Rewrite each line of the material below as an item in a numbered list, skipping blank lines and omitting the pictures.

### Data in this exercise
____________________

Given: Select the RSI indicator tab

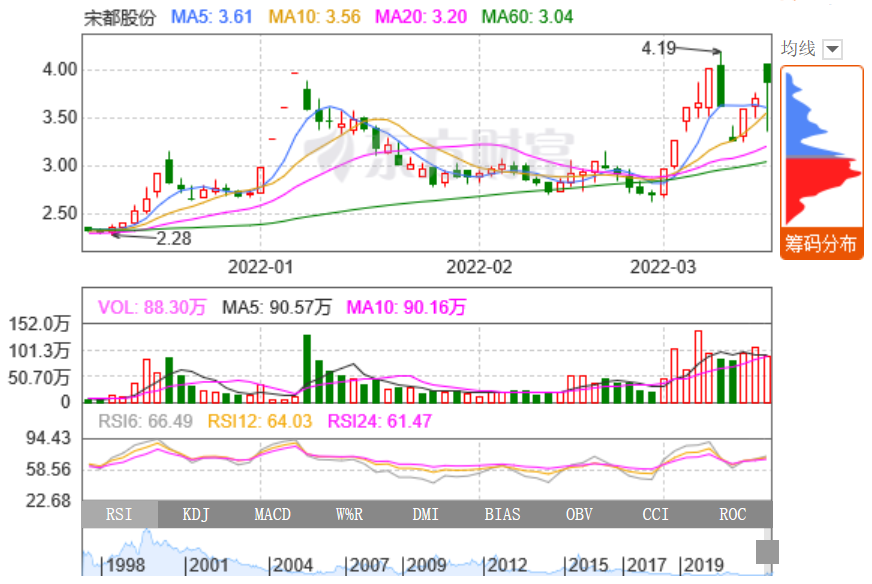Looking at the screenshot, I should [x=119, y=514].
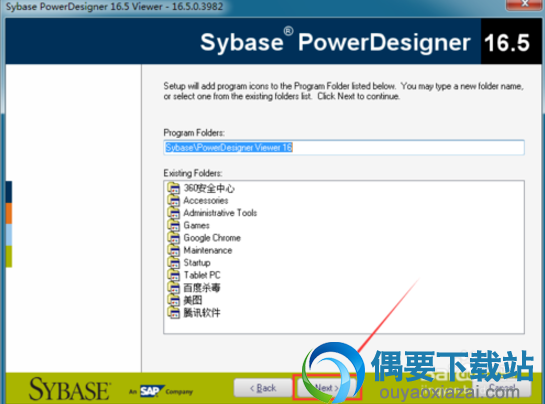Select the 美图 folder entry

(193, 300)
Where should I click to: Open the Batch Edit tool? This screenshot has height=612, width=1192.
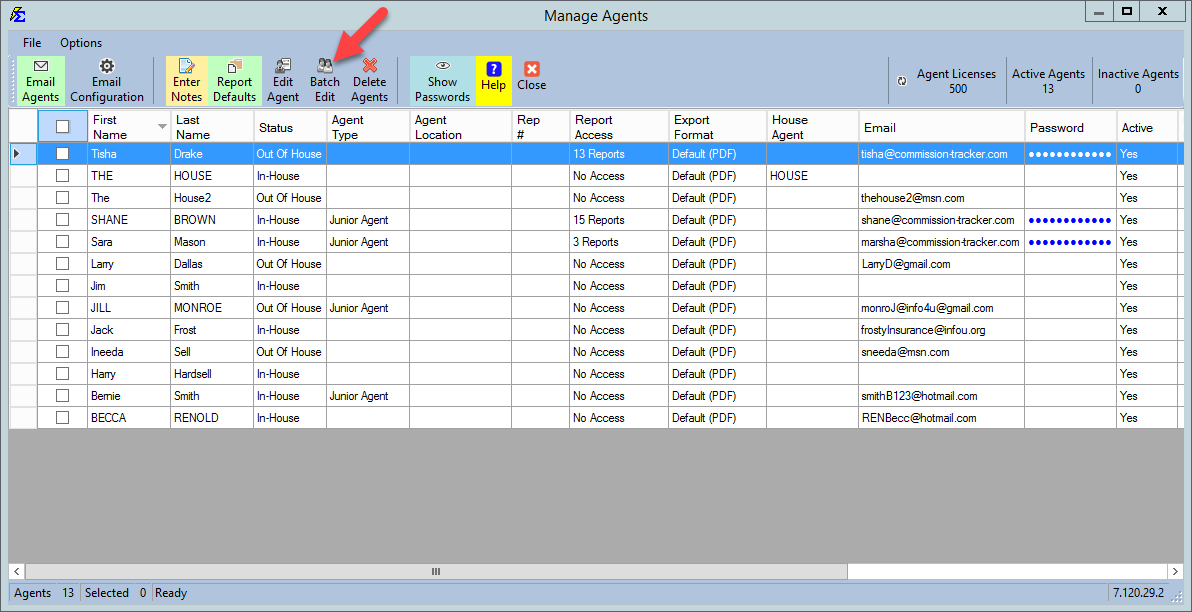[324, 80]
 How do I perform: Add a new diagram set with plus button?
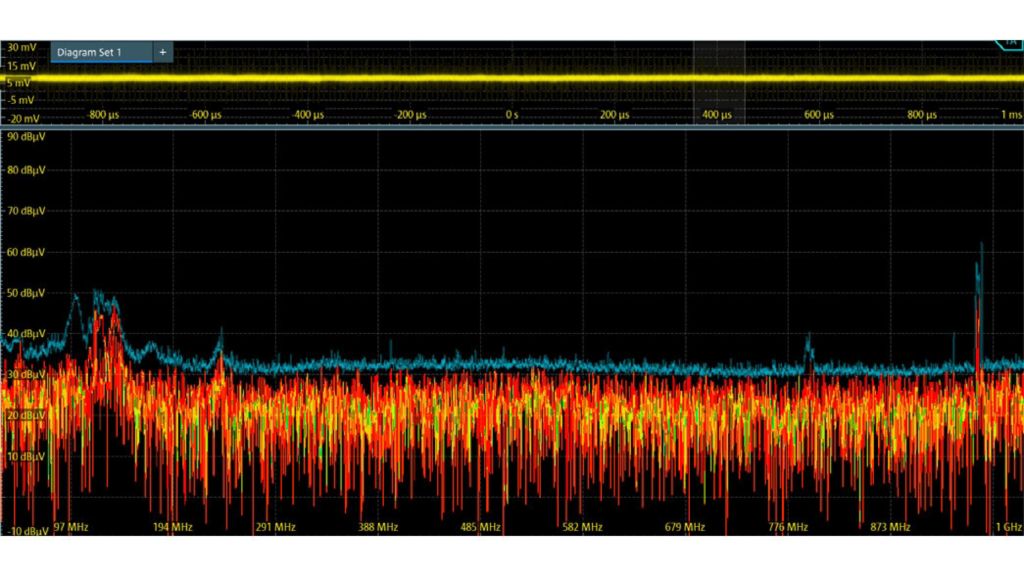click(x=163, y=52)
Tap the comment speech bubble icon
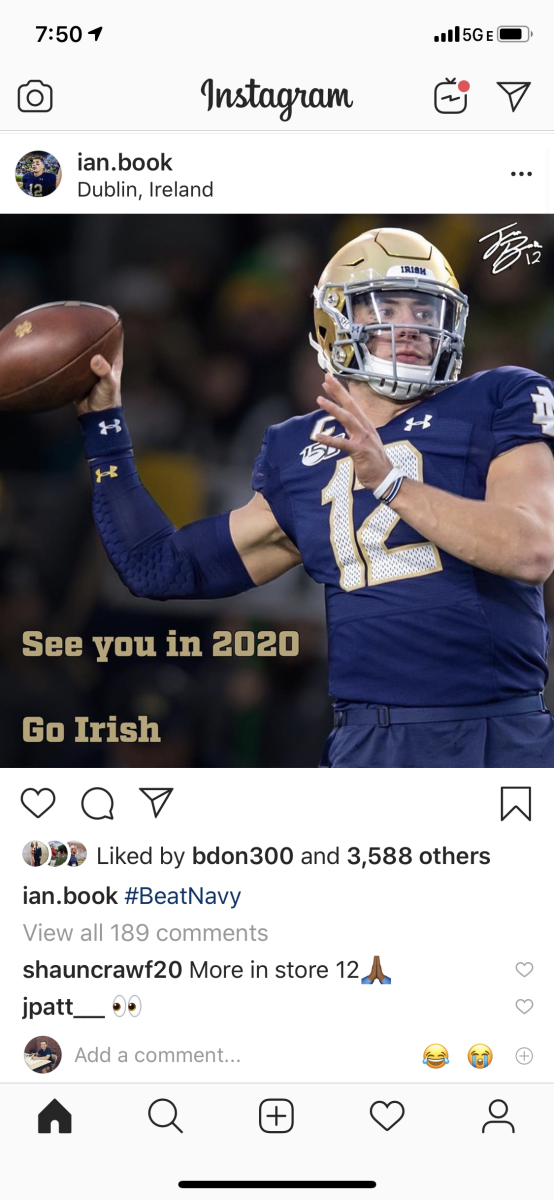The image size is (554, 1200). pyautogui.click(x=97, y=802)
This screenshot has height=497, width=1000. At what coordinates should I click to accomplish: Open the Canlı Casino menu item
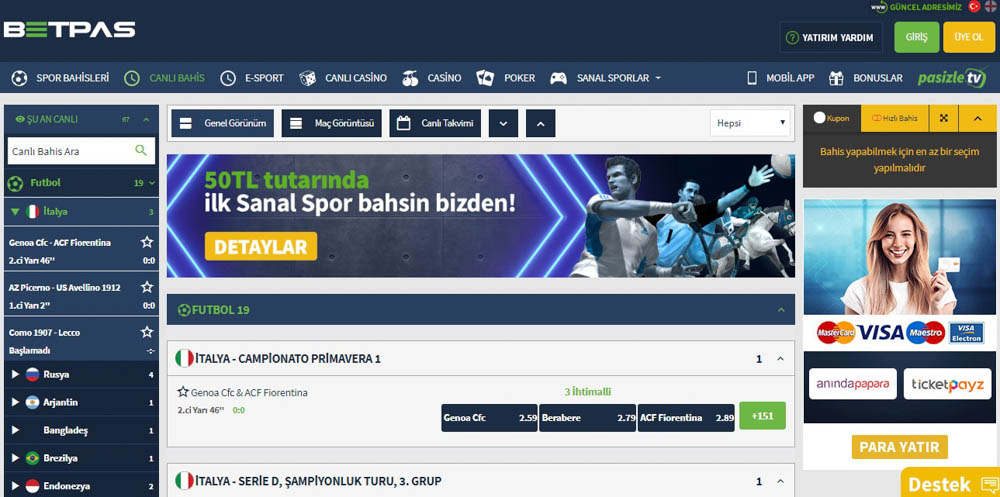coord(344,78)
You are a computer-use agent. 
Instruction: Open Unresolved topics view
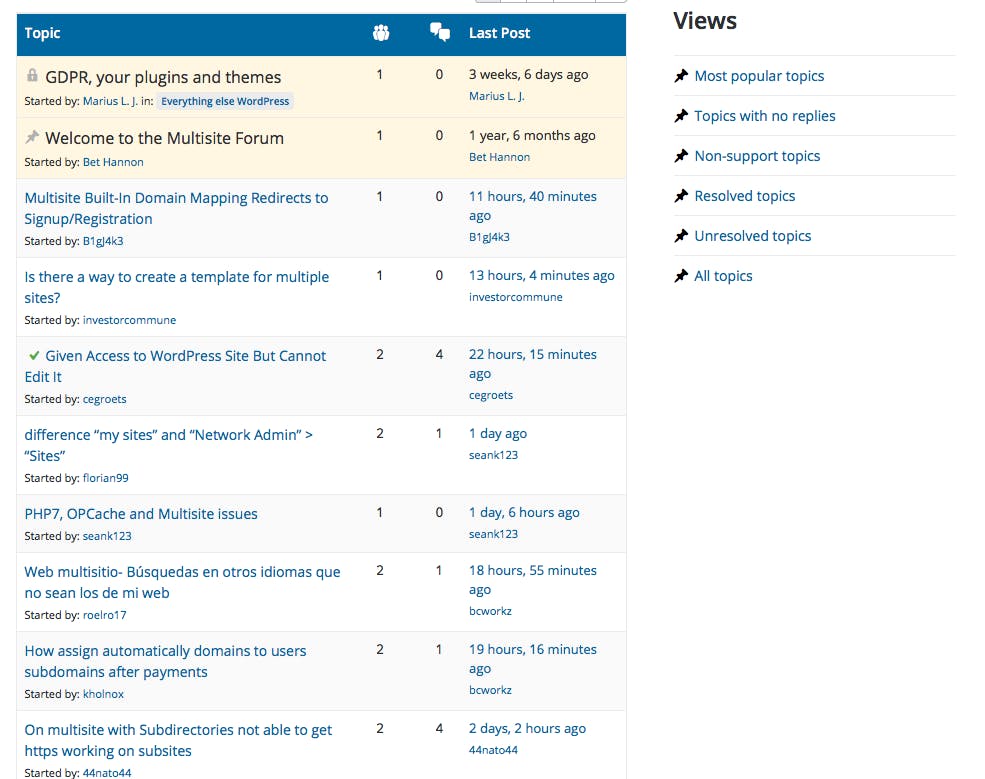pyautogui.click(x=752, y=236)
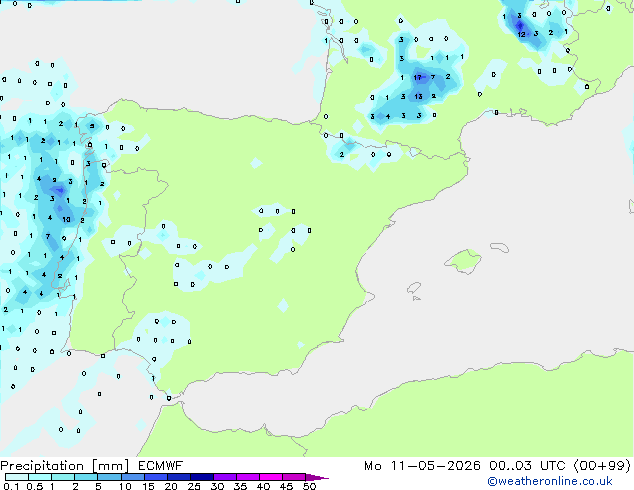Click the (00+99) forecast hour label

click(602, 465)
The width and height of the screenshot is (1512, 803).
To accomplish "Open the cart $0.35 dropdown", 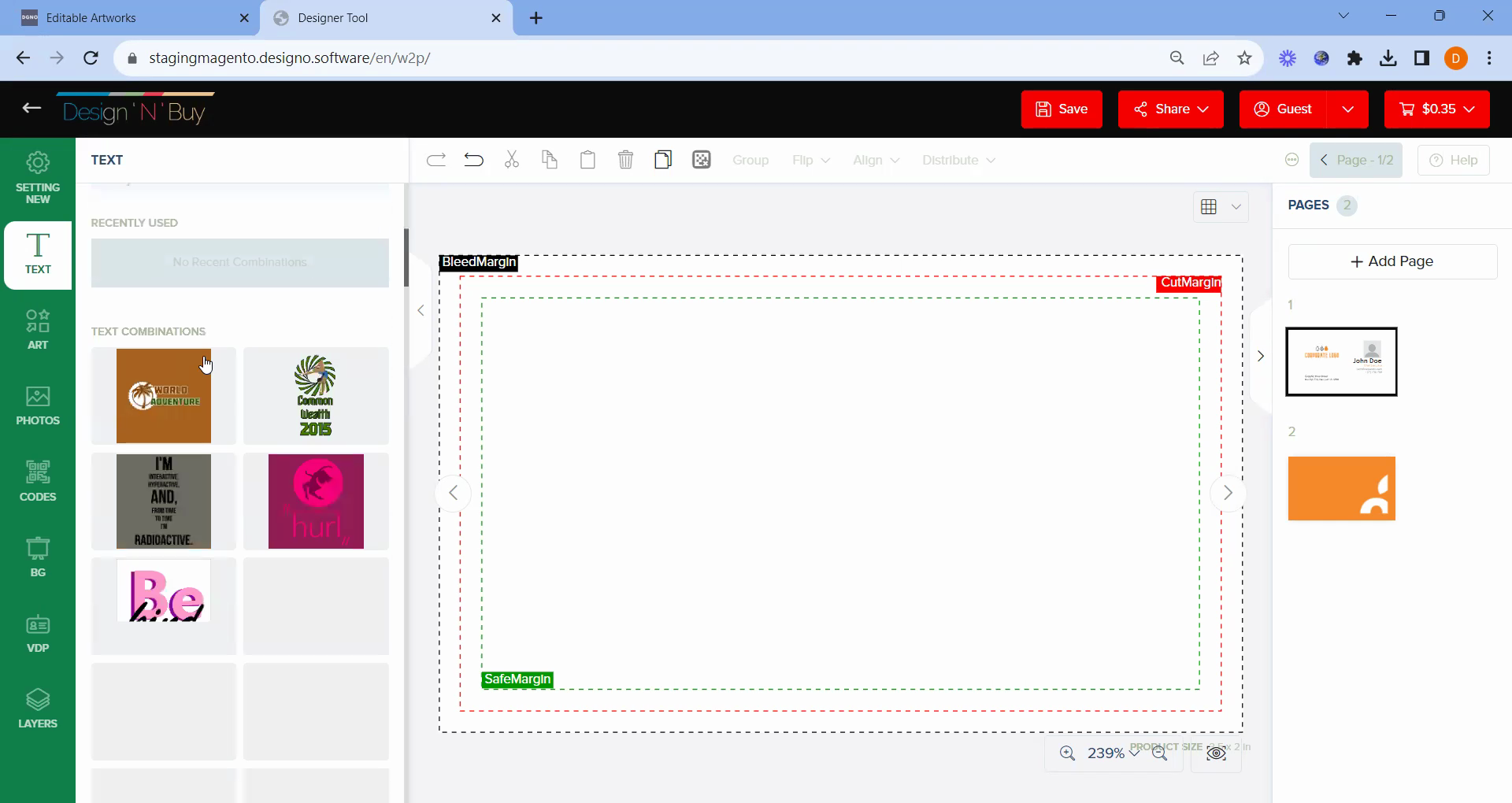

____________________

### Task answer
1. Given: Select the RSI indicator tab
2. Looking at the screenshot, I should [x=119, y=514].
3. Select the 美图 folder entry
4. (193, 300)
5. Where should I click to: Open the Batch Edit tool? This screenshot has height=612, width=1192.
6. [324, 80]
7.  How do I perform: Add a new diagram set with plus button?
8. click(x=163, y=52)
9. Tap the comment speech bubble icon
10. The image size is (554, 1200). pyautogui.click(x=97, y=802)
11. This screenshot has height=497, width=1000. At what coordinates should I click to accomplish: Open the Canlı Casino menu item
12. coord(344,78)
13. You are a computer-use agent. 
14. Instruction: Open Unresolved topics view
15. pyautogui.click(x=752, y=236)
16. Click the (00+99) forecast hour label
17. click(602, 465)
18. The width and height of the screenshot is (1512, 803).
19. To accomplish "Open the cart $0.35 dropdown", 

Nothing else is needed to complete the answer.